◆ WORK TO COMPLETE: Pictures in the data should be dropped; transcribe exactly the lines from the one that has "You are a computer-use" through the one that has "You are a GUI".

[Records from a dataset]
--------------------------------
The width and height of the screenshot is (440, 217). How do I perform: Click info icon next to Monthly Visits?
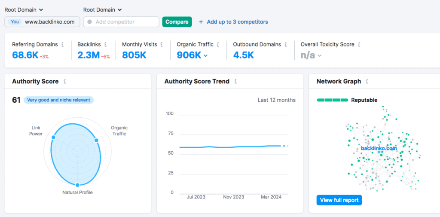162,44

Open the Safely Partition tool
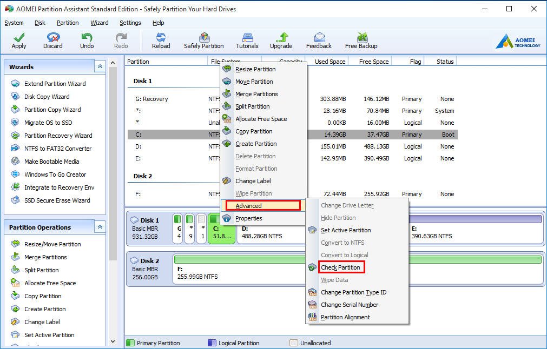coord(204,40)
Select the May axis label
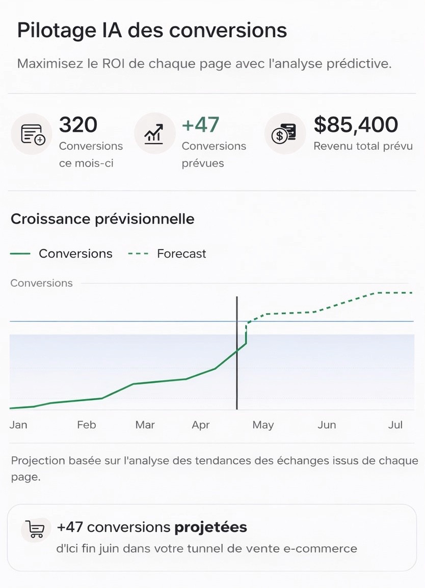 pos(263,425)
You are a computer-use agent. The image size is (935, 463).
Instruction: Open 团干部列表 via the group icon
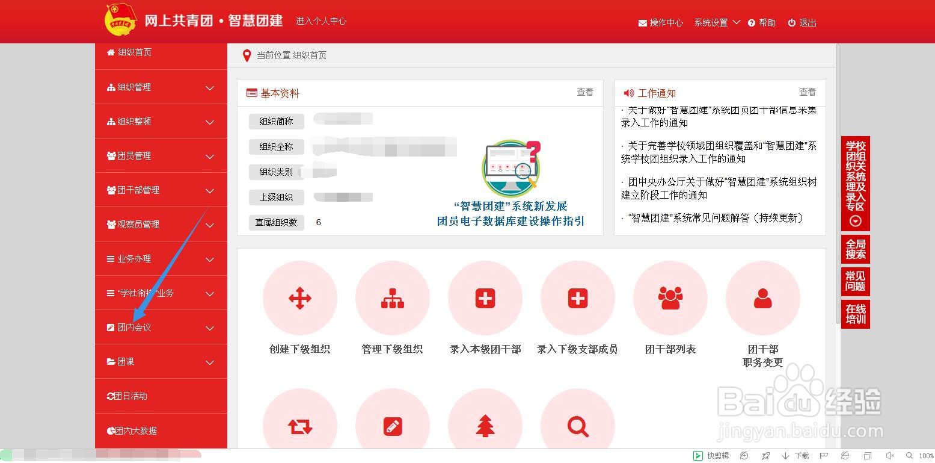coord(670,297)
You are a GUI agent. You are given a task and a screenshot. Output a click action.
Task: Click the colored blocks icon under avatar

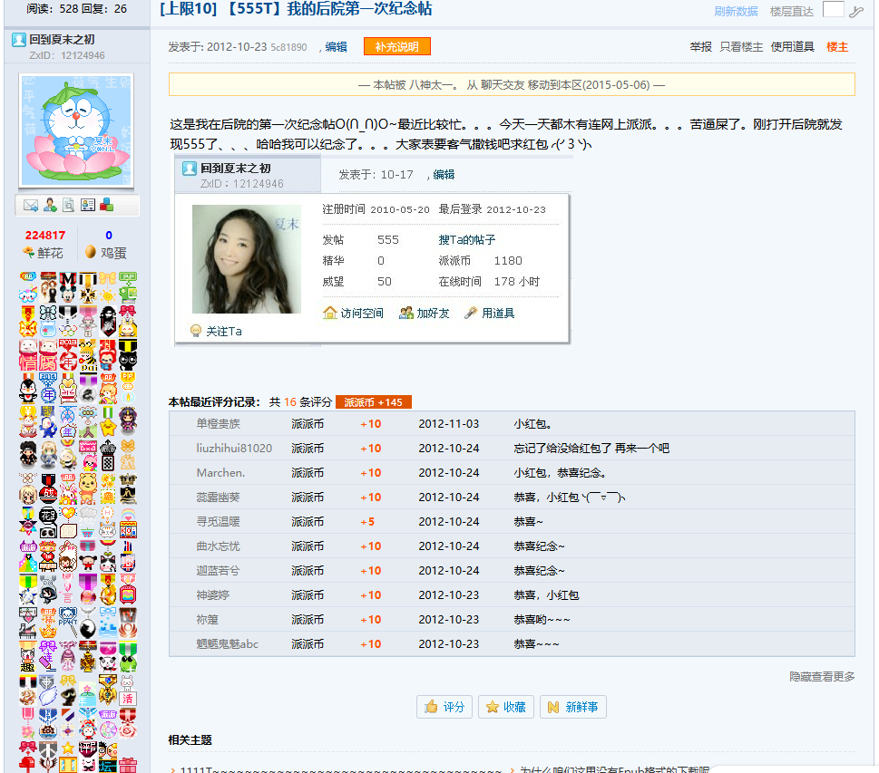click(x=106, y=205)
--------------------------------
◆ TASK RESULT:
You are a computer-use agent. The image size is (935, 463).
Instruction: Open 团干部列表 via the group icon
coord(670,297)
You are a GUI agent. You are given a task and a screenshot. Output a click action.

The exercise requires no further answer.